# Requirement
Transcribe verbatim the span of lines that opens with the line containing "untuk mencegah terjadinya" and closes with the last line of the data below.

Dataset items
........

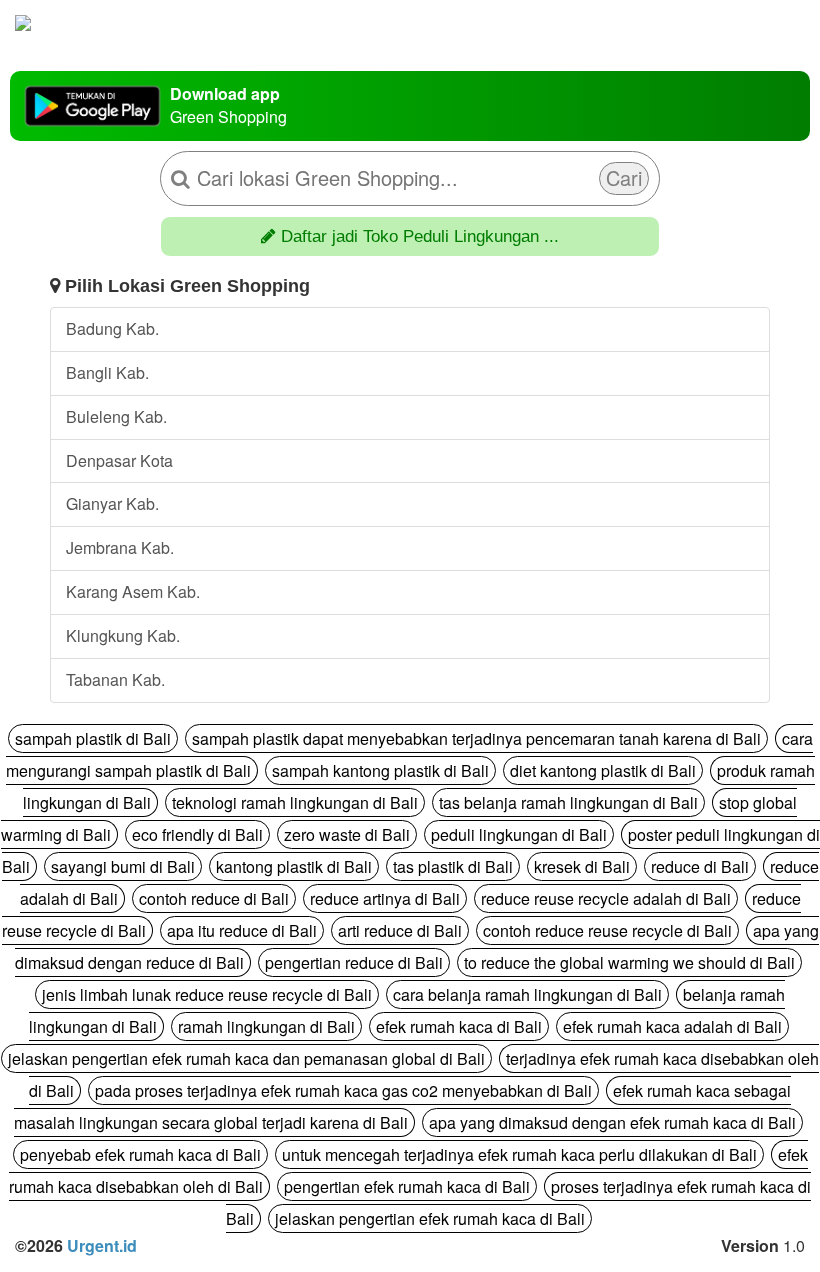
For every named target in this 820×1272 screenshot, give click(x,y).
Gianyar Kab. (112, 503)
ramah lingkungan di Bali (266, 1026)
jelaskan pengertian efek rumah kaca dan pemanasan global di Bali (246, 1058)
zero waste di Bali (347, 834)
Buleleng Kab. (116, 416)
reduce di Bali (700, 866)
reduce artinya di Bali (385, 898)
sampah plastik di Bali (93, 738)
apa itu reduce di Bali (242, 930)
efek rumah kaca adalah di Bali (672, 1026)
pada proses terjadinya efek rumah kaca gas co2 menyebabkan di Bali (343, 1090)
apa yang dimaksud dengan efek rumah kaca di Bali (612, 1122)
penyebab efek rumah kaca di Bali (140, 1154)
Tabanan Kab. (115, 679)
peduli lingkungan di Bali (519, 834)
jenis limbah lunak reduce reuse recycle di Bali (207, 994)
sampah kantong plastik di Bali (380, 770)
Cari (624, 177)
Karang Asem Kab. (133, 591)
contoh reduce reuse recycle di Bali (607, 930)
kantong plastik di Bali (294, 866)
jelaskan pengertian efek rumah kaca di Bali (430, 1218)
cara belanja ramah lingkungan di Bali (527, 994)
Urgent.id (102, 1245)
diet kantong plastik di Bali (603, 770)
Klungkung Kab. (123, 635)
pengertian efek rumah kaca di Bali (407, 1186)
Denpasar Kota (119, 460)
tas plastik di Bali (453, 866)
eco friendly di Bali (197, 834)
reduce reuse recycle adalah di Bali (606, 898)
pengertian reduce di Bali (354, 962)
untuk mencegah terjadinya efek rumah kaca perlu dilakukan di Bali (519, 1154)
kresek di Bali (582, 866)
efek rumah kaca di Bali (459, 1026)
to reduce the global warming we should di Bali (629, 962)
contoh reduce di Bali (214, 898)
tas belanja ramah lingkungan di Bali (568, 802)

........

# Solution to the problem
untuk mencegah terjadinya efek rumah kaca perlu dilakukan di Bali (519, 1154)
kresek di Bali (582, 866)
efek rumah kaca di Bali (459, 1026)
to reduce the global warming we should di Bali (629, 962)
contoh reduce di Bali (214, 898)
tas belanja ramah lingkungan di Bali (568, 802)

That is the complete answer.